═════ Testo fornito ═════
Ha fatto quel che doveva fare. Attenzione, non sto dicendo che era colpevole (che tra l'altro non si è ancora ben capito di cosa), ma che l'aria si stava facendo pesante, attorno a lui e al Vaticano. Comunque mi spiace.

Anonimo ha detto...

La bruttisima figura della gerarchia italiana a ogni livello.

usciranno anche altri dettagli ora che ha mollato.

Anonimo ha detto...

E il primo birillo è caduto!

mariateresa ha detto...

mi dispiace. Ma purtroppo non vedevo tante vie di uscita. Avvenire sono ormai giorni che porta pagine e pagine su questa questione. E non parliamo degli altri giornali.
Nessuno può resistere a una pressione così.
Ora succede un macello fatto di dietrologie e ipotesi e anche solette mentali.
Resta parecchio amaro in bocca.
E mi dispiace, lo dico sinceramente, avere percepito tanto astio anche nel mondo cattolico su una vicenda che, per quello che ne sappiamo noi comuni mortali, non è chiara e non è limpida soprattutto da parte di chi l'ha scatenata.

Anonimo ha detto...

ora tocca ai vescovi speiegare i motivi di questa strada difesa priva di senso??

cosa avevano da nascondere di cosi' importante??

grazie feltri. la Chiesa ha bisogno di una grande purificazione, e non ha capito che la sua forza sta' nella santita', come questo anno giubilare dovrebbe insegnare principalmente a loro....... sacerdoti o vescovi

gianniz ha detto...

Ho sentito la notizia al TG 1.
Mi dispiace per Boffo, ma, indipendentemente dalla sua "colpevolezza" o "innocenza", doveva farlo.
Questo gioco del "tutto è fango quindi niente è fango", ormai, andava interrotto. Se si interromperà!? Cosa che dubito!
Resta, infatti, l'interesse iniziale, e occulto, di colui (o coloro) che ha iniziato il gioco. Persona reale (o persone reali) non di fantasia. Questa (o queste) potrebbe (o potrebbero) desiderare un prolungamento all'infinito, a oltranza, di questo schifo!
Chi sa quali sono gli obiettivi che si sono prefissi iniziando il gioco?

gianniz ha detto...

Caspita! Ho scritto un post quasi-fotocopia! Scusa Maria Teresa!

mariateresa ha detto...

se il futuro della purificazione dipende da Feltri vado ad allevare lombrichi su un'isola deserta.

mariateresa ha detto...
═════
_Esercizio breve A_: Nel testo fornito, dove dice gianniz di aver sentito la notizia?
═════ Dati estratti ═════
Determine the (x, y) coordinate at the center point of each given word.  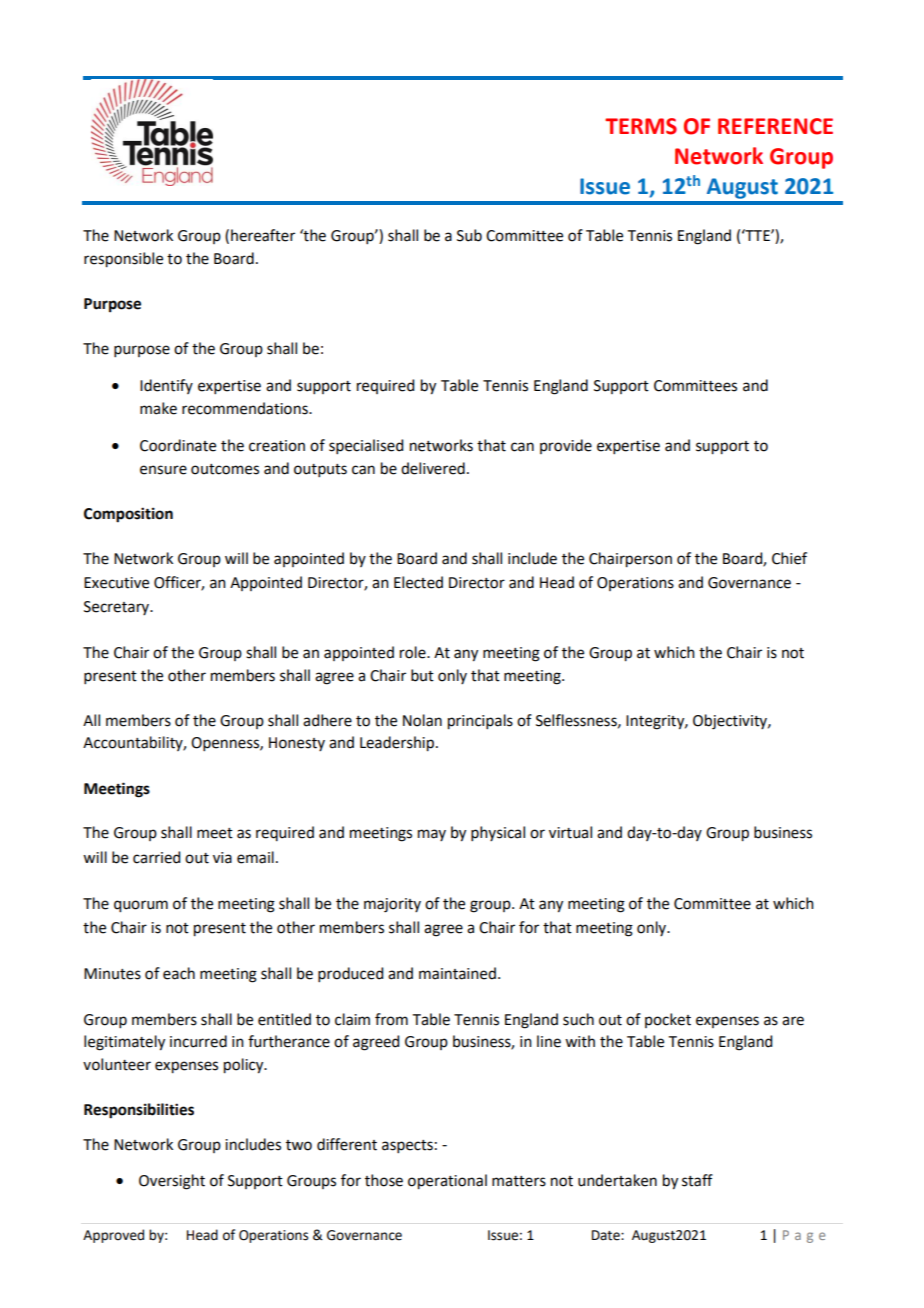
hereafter (263, 235)
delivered (433, 468)
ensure (163, 470)
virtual (570, 832)
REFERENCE (775, 126)
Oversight (172, 1182)
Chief (789, 558)
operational (447, 1182)
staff (697, 1180)
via (222, 858)
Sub (469, 235)
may (432, 835)
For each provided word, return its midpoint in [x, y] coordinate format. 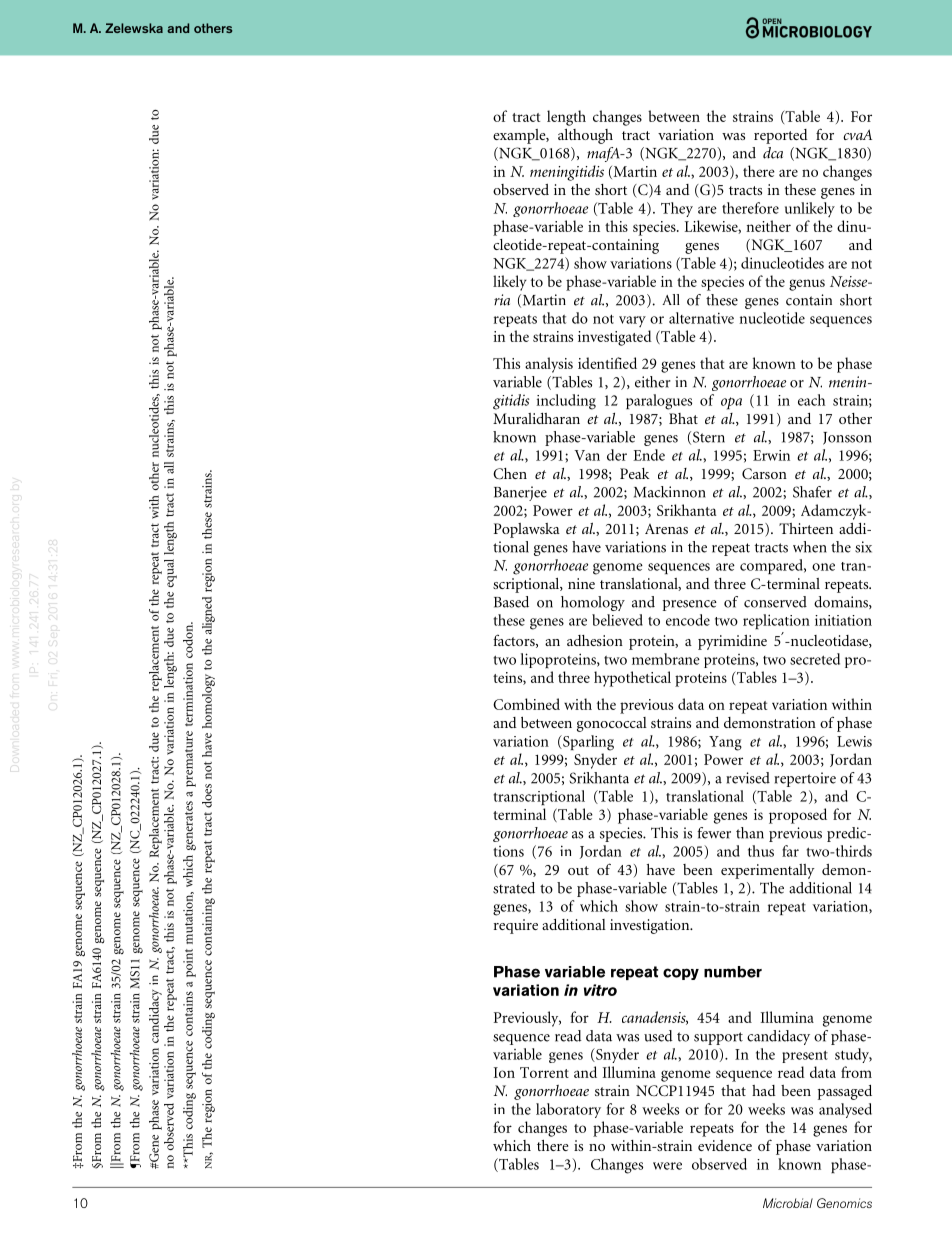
═════
_Esercizio breve B_: Disponi come elenco JSON di stringhe, una per riga e senza righe vuote, tutto ciò che nei record va dalla riga che contiene "virtual (570, 832)" fino alla fine dei record, estremi compresi. Escludi dalla risposta le immagini.

_Risultato finale A_: Al TG 1.

_Risultato finale B_:
[
  "virtual (570, 832)",
  "REFERENCE (775, 126)",
  "Oversight (172, 1182)",
  "Chief (789, 558)",
  "operational (447, 1182)",
  "staff (697, 1180)",
  "via (222, 858)",
  "Sub (469, 235)",
  "may (432, 835)",
  "For each provided word, return its midpoint in [x, y] coordinate format. "
]